58661 is listed on the Medicare physician fee schedule with a Bilateral Indicator of "1." (If a procedure cannot be billed with a Bilateral modifier, CMS uses a Bilateral Indicator of "9.")

Also, this is the verbiage from EncoderPro's Coding Tips:

This is a bilateral code and is reported once even if the procedure is performed on both sides according to CPT instructions. Surgical laparoscopy always includes diagnostic laparoscopy. For diagnostic laparoscopy only, see 49320. If the procedure is performed to treat an ectopic pregnancy, see 59151. When 58661 is performed with another separately identifiable procedure, the highest dollar value code is listed as the primary procedure and subsequent procedures are appended with modifier 51. Medicare instructions allow the reporting of modifier 50 when performed bilaterally. Check with individual payers for their instructions. To report open salpingectomy, see 58700; for open salpingo-oophorectomy, see 58720. If a hysteroscopy is performed in conjunction with this procedure, report the appropriate hysteroscopy code.

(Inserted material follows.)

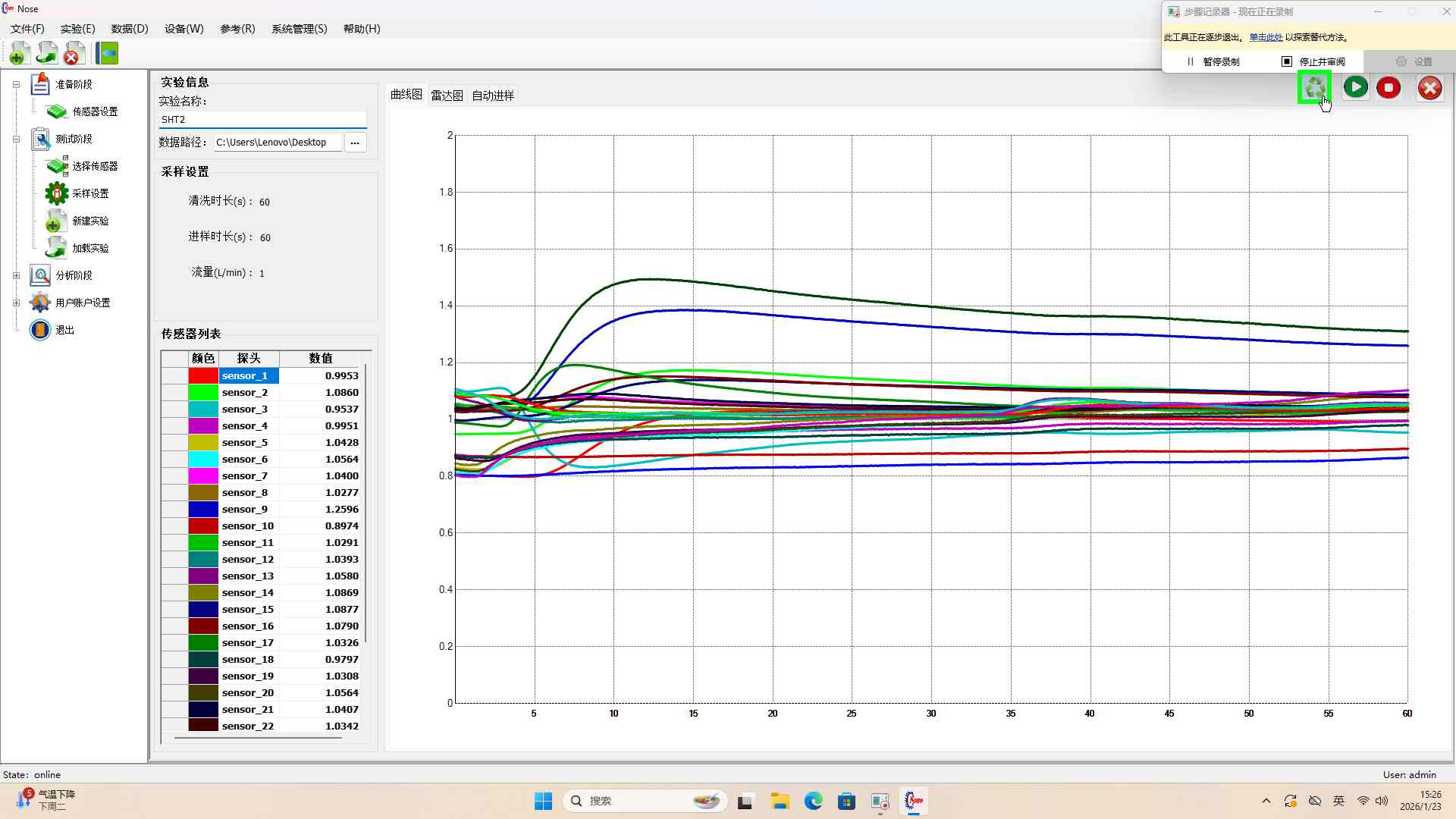
Task: Open the 设备(W) menu
Action: tap(184, 29)
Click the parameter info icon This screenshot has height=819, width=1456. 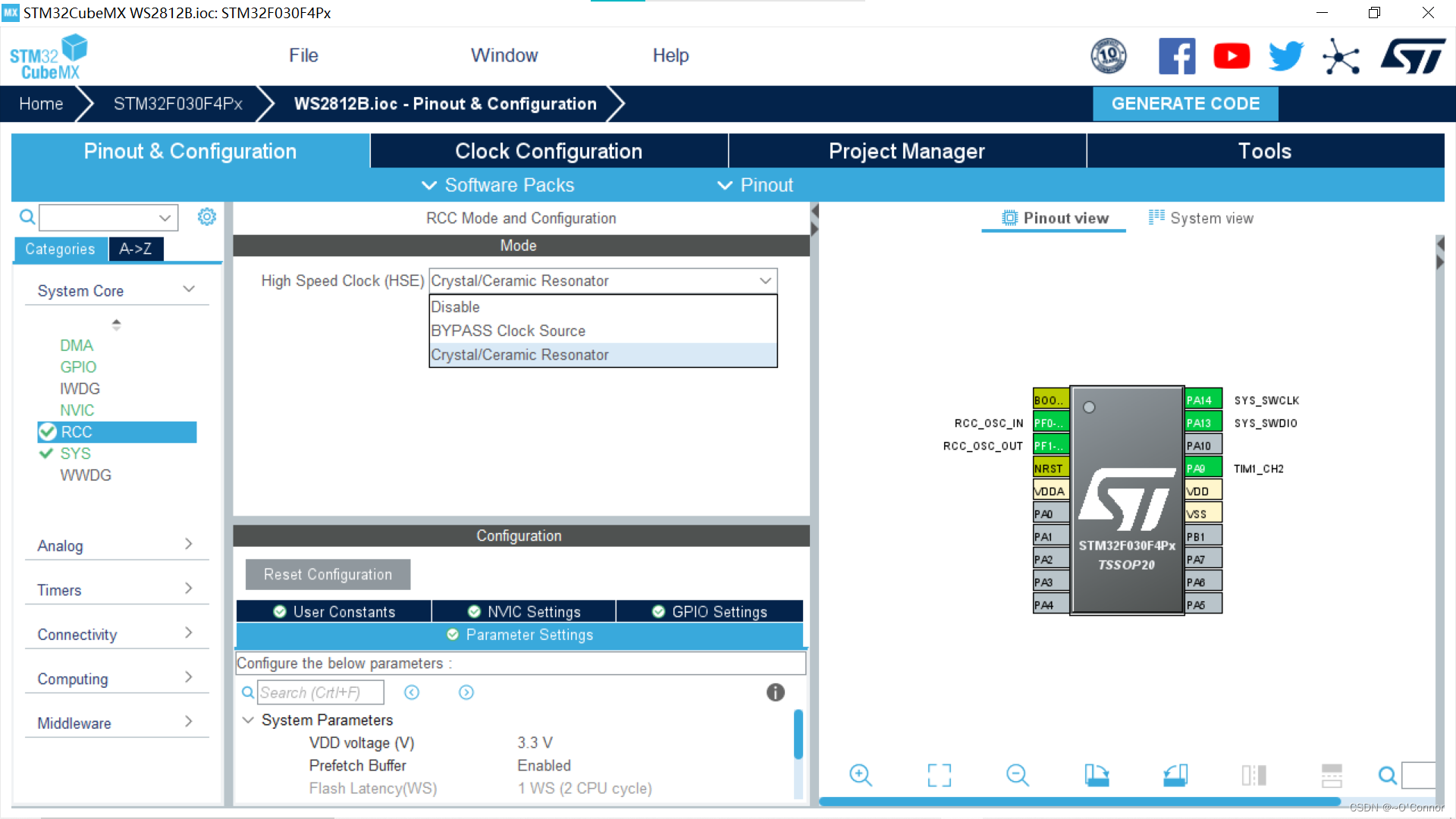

Of course, there could be commercial payers who want it billed another way, but you'd be getting denials from those payers if they didn't like the modifier you billed.
 
Seconding @sls314
While per Medicare guidelines, -50 is appropriate if done bilaterally, in the real world:
1) Some carriers want -RT and -LT not -50
2) Some carriers don't care if it was bilateral or not and will only pay 100% of 1 unit.